# Receiving compensation - but after bankruptcy discharge



## zxcvbnm (14 Jun 2018)

Does anyone know what happens if you receive a compensation payment - but after being discharged from bankruptcy.

Normally any windfalls such as winning the lottery are yours to keep once discharged from bankruptcy - even if involved in a Income payments order for another 2 year.
But in this instance due to  the fact that the compensation is for an event that occurred before BR, albeit with the windfall received after BR, what happens?
(Also - may I add the bank involved was the sole creditor in BR.)

I do know that the assignee is treating compensations for redress different to normal windfalls due to the unique nature of the circumstance. (A family member received a payment during BR and was allowed keep 70% of it)

Also - I've seen the below link whereby it was split 70/30 where the assignee gets 30%. But it is not clear if this is when those individuals were in their bankruptcy year when they received their compensation - or if they were out of BR. My query is for when you receive the compensation after being discharged from BR.

https://www.irishtimes.com/business...tomers-awarded-tracker-compensation-1.2734141

And as an additional query - the above article suggests that they got compensation for being declared BR. IS that a legal precedent there meaning that all BR people who got tracker redress should also be entitled to additional compensation on the basis they went BR?


----------



## Jim Stafford (15 Jun 2018)

Technically, 100% of the redress amount should go to the OA, as the "breach of contract" claim existed at the beginning of the bankruptcy.

in respect of Compensation, the OA adopted a _"fair_" approach and allocated 70% towards the "Personal Injury" component. Personal Injury proceeds belong to the bankrupt and not the OA.

if the breach of contract was the major contributory cause to a person's bankruptcy, then the compensation should reflect that.
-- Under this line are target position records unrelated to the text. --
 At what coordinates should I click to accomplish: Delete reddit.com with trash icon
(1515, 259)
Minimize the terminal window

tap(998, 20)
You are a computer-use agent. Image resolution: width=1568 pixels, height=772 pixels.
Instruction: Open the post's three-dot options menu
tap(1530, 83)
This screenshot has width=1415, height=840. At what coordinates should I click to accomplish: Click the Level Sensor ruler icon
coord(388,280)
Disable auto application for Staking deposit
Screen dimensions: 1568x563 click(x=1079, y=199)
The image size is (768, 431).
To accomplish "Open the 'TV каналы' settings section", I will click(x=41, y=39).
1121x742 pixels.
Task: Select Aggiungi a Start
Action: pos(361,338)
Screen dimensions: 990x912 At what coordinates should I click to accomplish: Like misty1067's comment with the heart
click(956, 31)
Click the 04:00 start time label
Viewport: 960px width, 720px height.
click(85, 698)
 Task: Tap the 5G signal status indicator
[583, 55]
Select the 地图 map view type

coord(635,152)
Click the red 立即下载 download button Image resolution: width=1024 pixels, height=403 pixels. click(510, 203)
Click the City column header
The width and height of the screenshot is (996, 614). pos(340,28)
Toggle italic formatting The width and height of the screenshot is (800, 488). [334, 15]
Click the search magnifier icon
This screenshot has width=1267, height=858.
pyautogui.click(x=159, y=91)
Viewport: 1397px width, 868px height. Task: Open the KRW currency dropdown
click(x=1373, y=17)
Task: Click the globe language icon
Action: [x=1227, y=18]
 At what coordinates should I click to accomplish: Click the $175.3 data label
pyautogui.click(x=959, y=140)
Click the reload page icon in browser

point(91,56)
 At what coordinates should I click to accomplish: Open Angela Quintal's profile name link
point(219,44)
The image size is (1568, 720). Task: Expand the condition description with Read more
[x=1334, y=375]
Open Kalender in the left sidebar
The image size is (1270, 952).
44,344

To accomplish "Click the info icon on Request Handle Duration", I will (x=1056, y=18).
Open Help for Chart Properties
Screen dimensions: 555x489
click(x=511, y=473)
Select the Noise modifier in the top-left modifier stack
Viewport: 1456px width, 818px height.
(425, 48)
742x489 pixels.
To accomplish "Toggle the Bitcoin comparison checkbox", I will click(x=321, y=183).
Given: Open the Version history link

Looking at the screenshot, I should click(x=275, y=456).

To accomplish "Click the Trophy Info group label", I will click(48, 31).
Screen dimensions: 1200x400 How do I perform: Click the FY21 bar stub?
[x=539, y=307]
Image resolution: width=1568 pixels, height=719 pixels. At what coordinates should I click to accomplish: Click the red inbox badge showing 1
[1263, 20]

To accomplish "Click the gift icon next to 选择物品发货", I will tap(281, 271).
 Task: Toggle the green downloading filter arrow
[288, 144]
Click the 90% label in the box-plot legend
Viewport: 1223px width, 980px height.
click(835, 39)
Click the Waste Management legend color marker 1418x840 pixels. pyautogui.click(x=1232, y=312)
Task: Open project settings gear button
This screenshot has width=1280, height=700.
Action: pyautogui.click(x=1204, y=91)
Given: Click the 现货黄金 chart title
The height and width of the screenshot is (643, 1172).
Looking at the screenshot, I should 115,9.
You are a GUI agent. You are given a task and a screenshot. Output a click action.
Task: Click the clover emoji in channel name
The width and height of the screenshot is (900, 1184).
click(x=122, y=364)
If the bank was your sole creditor, the big question then is why did you go bankrupt and not do a PIA?  if your PIP advised you (and if he was correct in his advice!) that a PIA was unsustainable, then I could not see how you would be entitled to additional compensation.

Jim Stafford


----------



## zxcvbnm (15 Jun 2018)

Thanks Jim.

And as a final query- what if compensation is received before BR. Does all of it have to be given up in BR? Or would you be allowed keep 70% of said funds from compensation seeing as that is what happens in BR anyway?


----------